L’enjeu principal est alors devenu la synchronisation :
faire coïncider précisément l’apparition de la cabane d’été avec la disparition de la cabane d’hiver, et inversement. Après plusieurs itérations de code, cette alternance a été calée de manière concomitante, produisant un mouvement perpétuel sans point d’origine ni de fin.

L’ensemble a ensuite été inscrit dans une skybox minimale, destinée à fournir un horizon et à stabiliser l’espace sans l’ancrer dans un lieu identifiable.

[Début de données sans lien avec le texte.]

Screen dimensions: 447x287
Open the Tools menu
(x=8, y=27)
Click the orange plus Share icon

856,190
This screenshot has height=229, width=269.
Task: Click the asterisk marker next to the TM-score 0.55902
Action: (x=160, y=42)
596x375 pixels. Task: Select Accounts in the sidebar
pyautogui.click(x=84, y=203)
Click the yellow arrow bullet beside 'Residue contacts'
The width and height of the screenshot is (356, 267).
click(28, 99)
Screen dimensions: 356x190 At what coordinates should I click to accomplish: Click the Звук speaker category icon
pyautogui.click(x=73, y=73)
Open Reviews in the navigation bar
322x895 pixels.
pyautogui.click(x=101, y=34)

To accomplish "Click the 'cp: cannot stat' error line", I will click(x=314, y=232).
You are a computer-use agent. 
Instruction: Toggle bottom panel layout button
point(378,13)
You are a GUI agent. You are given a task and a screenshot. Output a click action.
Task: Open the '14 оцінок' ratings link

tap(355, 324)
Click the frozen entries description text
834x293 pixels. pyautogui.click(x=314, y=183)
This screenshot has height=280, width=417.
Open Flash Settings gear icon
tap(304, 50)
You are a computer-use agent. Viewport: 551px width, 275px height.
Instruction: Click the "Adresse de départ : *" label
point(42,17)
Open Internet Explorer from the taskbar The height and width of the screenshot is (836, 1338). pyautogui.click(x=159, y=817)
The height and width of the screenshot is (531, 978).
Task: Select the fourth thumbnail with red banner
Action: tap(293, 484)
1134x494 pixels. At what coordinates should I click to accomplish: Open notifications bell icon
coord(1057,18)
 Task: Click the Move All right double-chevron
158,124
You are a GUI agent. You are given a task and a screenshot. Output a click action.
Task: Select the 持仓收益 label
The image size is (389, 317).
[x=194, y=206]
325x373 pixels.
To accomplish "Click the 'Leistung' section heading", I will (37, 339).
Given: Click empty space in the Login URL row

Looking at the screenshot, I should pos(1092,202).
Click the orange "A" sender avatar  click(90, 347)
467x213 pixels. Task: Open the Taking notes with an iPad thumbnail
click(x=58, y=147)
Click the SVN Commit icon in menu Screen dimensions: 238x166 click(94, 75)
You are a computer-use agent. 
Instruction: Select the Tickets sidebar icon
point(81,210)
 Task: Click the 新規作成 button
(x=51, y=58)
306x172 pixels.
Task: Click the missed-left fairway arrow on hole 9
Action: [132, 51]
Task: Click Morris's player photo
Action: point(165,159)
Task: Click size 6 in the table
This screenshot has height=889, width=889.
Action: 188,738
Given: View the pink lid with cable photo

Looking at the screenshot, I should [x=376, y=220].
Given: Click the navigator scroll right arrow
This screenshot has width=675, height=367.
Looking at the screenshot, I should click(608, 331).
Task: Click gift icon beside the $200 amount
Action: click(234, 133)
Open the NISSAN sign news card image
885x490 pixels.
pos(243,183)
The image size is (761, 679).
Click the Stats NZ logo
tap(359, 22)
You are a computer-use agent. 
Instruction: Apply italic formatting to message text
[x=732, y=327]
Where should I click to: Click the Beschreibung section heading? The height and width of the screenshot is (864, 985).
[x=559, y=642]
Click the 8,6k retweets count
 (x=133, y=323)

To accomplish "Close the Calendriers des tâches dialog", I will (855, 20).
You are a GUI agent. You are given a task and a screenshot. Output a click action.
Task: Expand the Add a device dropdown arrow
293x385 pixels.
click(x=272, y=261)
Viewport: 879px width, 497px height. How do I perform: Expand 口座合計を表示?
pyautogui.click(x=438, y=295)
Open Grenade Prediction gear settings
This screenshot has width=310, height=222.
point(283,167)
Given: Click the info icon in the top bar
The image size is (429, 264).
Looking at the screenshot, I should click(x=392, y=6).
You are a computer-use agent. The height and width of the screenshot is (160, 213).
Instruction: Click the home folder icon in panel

Enfin, la navigation a nécessité un dernier réglage :
une liberté totale en trois dimensions rendant l’expérience illisible, un compromis a été trouvé afin de permettre l’exploration — rotation, zoom, traversée — tout en préservant l’équilibre global de l’objet.

Pensée de l’image

Le sablier est ici un objet paradoxal.
Il est placé en apesanteur, dans des conditions où, physiquement, le temps ne peut pas s’écouler. Sans gravité, un sablier ne fonctionne pas : rien ne tombe, rien ne passe.

La navigation donne au spectateur la possibilité de jouer avec cette illusion paradoxale : tourner autour de l’objet, entrer dans ses bulles, passer de l’hiver à l’été. Comme si le mouvement dépendait de ses gestes, comme s’il pouvait retourner le sablier ou en accélérer le cycle.

Une manière de jouer au maître du temps, tout en acceptant qu’il nous échappe.
Pour cette nouvelle année, je nous souhaite de savoir laisser passer le temps — sans chercher à le rattraper.